■ WHAT NEEDS TO BE DONE ■
In the listing below, find the line holding "868x393 pixels. At" and the line holding "Focus the Holiday Pay (MWE) amount box". Write out those two lines and all lines between, exactly, and nothing more.
[Opening INPUT section]
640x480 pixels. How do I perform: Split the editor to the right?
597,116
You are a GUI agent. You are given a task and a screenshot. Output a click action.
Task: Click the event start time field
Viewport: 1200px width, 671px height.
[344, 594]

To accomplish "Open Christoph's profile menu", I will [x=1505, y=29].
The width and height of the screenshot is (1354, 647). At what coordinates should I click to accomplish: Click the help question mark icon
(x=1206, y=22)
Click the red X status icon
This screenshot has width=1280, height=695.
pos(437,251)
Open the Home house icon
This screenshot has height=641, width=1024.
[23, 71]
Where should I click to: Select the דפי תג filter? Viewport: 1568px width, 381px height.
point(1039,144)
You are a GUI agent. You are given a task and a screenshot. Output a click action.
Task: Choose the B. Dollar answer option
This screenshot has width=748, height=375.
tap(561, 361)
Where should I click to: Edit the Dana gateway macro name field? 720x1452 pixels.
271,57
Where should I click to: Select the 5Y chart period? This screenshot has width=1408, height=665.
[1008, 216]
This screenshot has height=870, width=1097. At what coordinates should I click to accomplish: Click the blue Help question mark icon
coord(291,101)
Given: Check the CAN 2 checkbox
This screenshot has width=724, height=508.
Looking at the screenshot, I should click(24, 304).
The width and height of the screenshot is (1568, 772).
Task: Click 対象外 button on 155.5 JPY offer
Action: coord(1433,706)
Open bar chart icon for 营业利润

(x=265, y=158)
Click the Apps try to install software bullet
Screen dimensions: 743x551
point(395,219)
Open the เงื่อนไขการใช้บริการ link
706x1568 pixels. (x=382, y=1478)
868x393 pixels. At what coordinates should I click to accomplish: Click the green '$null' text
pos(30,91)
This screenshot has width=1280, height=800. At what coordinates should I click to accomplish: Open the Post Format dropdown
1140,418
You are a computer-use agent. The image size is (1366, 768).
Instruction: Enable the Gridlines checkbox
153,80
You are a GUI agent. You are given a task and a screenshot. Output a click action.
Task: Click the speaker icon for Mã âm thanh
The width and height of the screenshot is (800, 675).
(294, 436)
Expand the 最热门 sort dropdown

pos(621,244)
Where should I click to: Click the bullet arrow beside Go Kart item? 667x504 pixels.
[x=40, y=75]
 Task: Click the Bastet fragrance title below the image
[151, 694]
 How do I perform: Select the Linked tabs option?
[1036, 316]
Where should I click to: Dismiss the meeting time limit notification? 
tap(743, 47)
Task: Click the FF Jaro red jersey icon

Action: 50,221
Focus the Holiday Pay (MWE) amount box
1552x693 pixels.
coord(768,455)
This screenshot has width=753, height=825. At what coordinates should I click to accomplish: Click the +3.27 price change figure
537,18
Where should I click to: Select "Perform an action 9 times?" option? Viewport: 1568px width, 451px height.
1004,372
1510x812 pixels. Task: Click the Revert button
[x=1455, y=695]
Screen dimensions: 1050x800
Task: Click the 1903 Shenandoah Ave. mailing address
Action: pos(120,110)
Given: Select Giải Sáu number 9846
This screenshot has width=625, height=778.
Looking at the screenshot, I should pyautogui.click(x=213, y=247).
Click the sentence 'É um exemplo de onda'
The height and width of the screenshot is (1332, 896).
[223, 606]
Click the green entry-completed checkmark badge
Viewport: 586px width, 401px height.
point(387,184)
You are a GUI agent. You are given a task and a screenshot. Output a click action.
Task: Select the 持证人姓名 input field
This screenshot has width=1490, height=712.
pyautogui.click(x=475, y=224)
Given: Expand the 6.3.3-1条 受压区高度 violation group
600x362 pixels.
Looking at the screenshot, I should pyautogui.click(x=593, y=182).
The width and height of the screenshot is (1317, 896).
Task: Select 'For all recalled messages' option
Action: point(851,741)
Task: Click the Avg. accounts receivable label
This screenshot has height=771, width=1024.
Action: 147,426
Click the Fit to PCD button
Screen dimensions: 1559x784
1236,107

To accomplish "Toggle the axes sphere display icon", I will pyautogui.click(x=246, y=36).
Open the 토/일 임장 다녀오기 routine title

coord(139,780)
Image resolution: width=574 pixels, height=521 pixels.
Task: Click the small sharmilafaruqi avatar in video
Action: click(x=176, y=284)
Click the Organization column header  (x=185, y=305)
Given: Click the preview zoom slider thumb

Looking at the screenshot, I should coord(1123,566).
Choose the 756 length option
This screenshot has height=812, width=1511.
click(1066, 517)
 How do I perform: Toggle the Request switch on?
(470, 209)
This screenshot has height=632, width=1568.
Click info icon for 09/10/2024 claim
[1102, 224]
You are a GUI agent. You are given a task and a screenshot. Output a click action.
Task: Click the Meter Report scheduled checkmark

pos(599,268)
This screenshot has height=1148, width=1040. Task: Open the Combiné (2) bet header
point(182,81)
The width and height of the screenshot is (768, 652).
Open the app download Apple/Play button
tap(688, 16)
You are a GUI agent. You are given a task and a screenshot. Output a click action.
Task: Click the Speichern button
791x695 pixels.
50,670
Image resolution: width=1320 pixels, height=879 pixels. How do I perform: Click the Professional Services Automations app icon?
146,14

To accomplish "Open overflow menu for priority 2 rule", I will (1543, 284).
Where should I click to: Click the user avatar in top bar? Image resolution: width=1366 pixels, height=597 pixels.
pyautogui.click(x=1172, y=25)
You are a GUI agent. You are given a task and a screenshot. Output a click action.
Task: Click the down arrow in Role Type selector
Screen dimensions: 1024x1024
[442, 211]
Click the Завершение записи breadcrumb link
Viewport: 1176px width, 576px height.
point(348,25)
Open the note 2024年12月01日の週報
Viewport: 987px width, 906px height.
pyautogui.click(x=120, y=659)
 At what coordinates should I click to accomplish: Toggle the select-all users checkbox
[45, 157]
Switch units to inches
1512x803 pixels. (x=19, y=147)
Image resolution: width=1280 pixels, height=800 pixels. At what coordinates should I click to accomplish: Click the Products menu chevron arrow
[Closing INPUT section]
■ REPLY TO THE TASK ■
868x393 pixels. At what coordinates should I click to accomplish: Click the green '$null' text
pos(30,91)
This screenshot has width=1280, height=800. At what coordinates should I click to accomplish: Open the Post Format dropdown
1140,418
You are a computer-use agent. The image size is (1366, 768).
Instruction: Enable the Gridlines checkbox
153,80
You are a GUI agent. You are given a task and a screenshot. Output a click action.
Task: Click the speaker icon for Mã âm thanh
The width and height of the screenshot is (800, 675).
(294, 436)
Expand the 最热门 sort dropdown

pos(621,244)
Where should I click to: Click the bullet arrow beside Go Kart item? 667x504 pixels.
[x=40, y=75]
 Task: Click the Bastet fragrance title below the image
[151, 694]
 How do I perform: Select the Linked tabs option?
[1036, 316]
Where should I click to: Dismiss the meeting time limit notification? 
tap(743, 47)
Task: Click the FF Jaro red jersey icon

Action: 50,221
Focus the Holiday Pay (MWE) amount box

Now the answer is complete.